POSITION TITLE: Claims Clinical Specialist POSITION LOCATION: This position is available to Virginia residents as Richmond or Lynchburg, VA Hybrid in-office applicants or remote applicants residing in states/locations under Eastern or Central Standard Time: Alabama, Arkansas, Connecticut, Delaware, Florida, Georgia, Illinois, Indiana, Iowa, Kansas, Kentucky, Louisiana, Maine, Maryland, Massachusetts, Michigan, Minnesota, Mississippi, Missouri, Nebraska, New Hampshire, New Jersey, New York, North Carolina, North Dakota, Ohio, Oklahoma, Pennsylvania, Rhode Island, South Carolina, South Dakota, Tennessee, Texas, Virginia, Washington DC, Vermont, West Virginia or Wisconsin. YOUR ROLE: As an Operations team member, you will play a crucial role in delivering world class customer service and capabilities to our policyholders – now and in the future. The In-House Certification Specialist is an excellent opportunity for a Registered Nurse or Licensed Social Worker. You will be responsible for improving our in-house certification functions by providing updates to the plan of care, in-house certifications, completing telephonic assessments, and monitoring claimants with multiple health conditions. This position will promote the provision of evidence-based, short-term case management services to long-term care insurance policyholders.
Active Licensed Social Worker or Registered Nurse At least two years-experience working in a role that required an understanding of single and cumulative medical conditions (particularly those common in the aging process), including their effect on physical/cognitive function, as well as their prognosis and rehabilitative potential. Able to understand and interpret MDS, Plan of Care, Physician Records and Occupational/Physical Therapist records and understand disease progression and recovery expectations. Demonstrated experience in making sound business decisions using risk management and quality protocols. Able to manage and prioritize work queues and multiple job responsibilities. You will be expected to have consistent, reliable, and predictable attendance to support the needs of the business. Ability to understand and interpret insurance contracts and Long-Term Care benefits. Good working knowledge of systems applications (e.g., WORD, EXCEL, PowerPoint, etc.).
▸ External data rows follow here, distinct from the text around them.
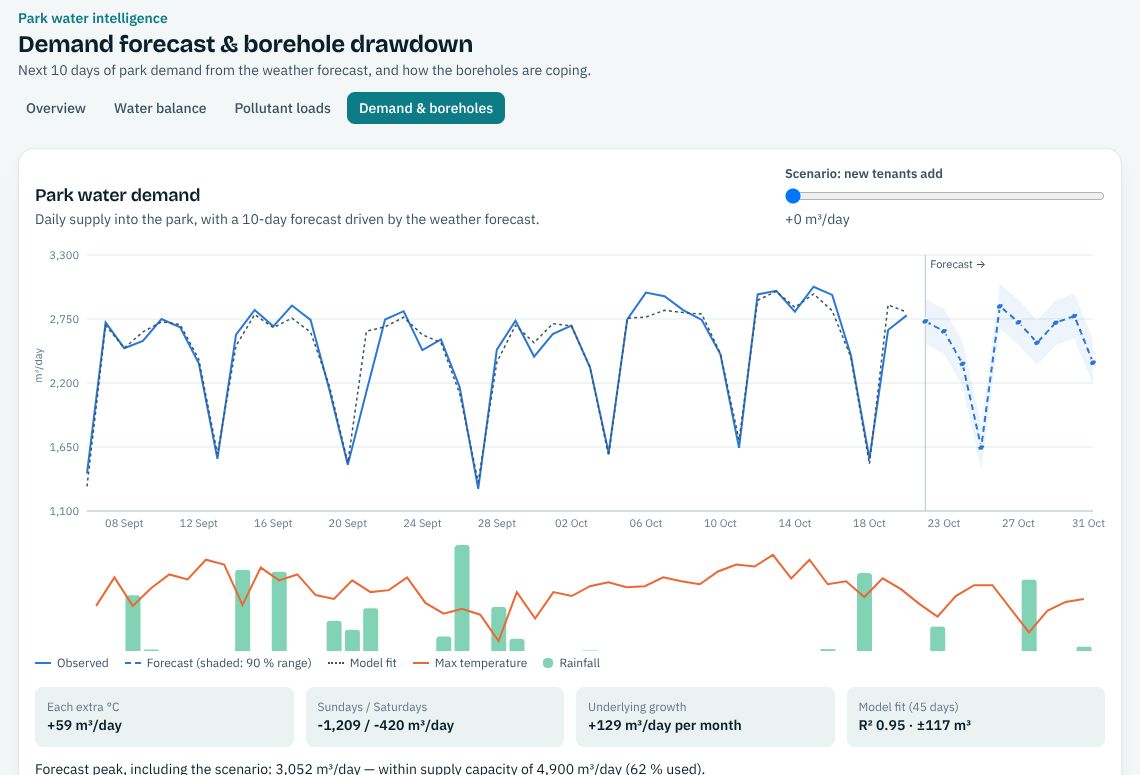Click the new tenants scenario slider handle
1140x775 pixels.
(x=793, y=196)
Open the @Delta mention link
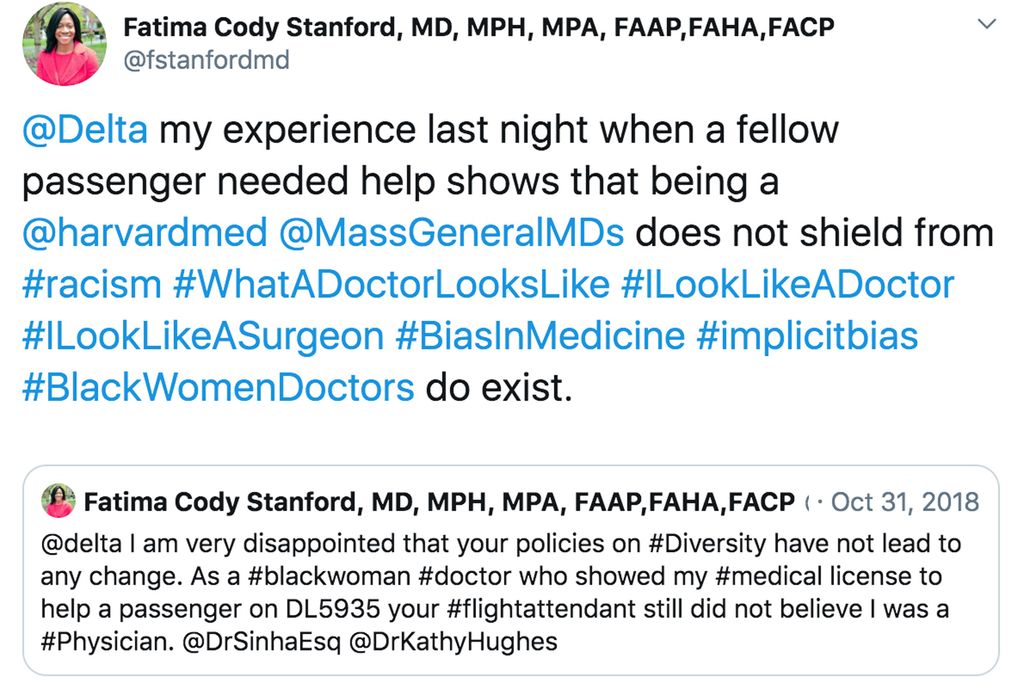 (x=84, y=130)
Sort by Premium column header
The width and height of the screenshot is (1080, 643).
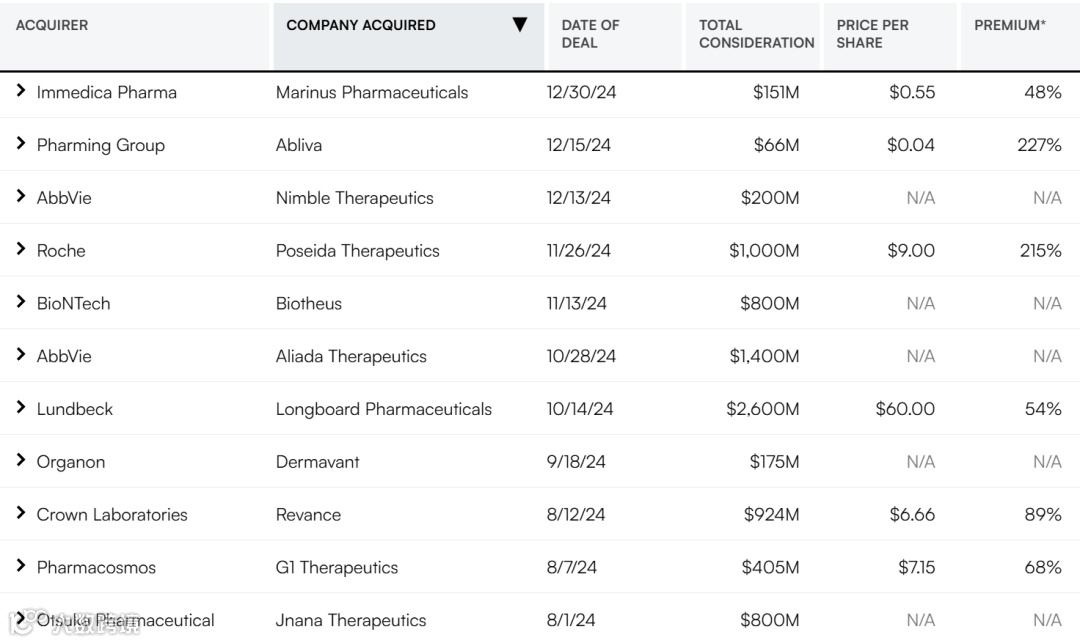[1010, 25]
You will be responsible for communicating with medical personnel at Long Term Care Facilities by conducting telephonic assessments for claimants to develop the plan of care and provide tax qualified certifications as required by the policy. You will be responsible for obtaining information about the medical status and care needs of the insured to best understand the disease progression, ADL/IADL loss and cognitive status. You will be responsible for making decisions about the care need expectations and benefit eligibility of the insured as it aligns with specific policy requirements and the HIPAA regulations related to Tax Qualification Certification. You will be responsible for identifying, requesting, and analyzing pertinent medical records required to best understand the disease progression, ADL/IADL loss and potential for recovery. You will be responsible for working within a structured environment with established Standard Operating Procedures to ensure consistency of claims practices. You will identify process improvement opportunities, provide feedback on processes and case management model as well as be a critical team member in enhancing the team’s performance and results. You will be responsible for communication, teamwork and collaboration, and partnering with other teams or departments to achieve common goals and support continuous improvement initiatives.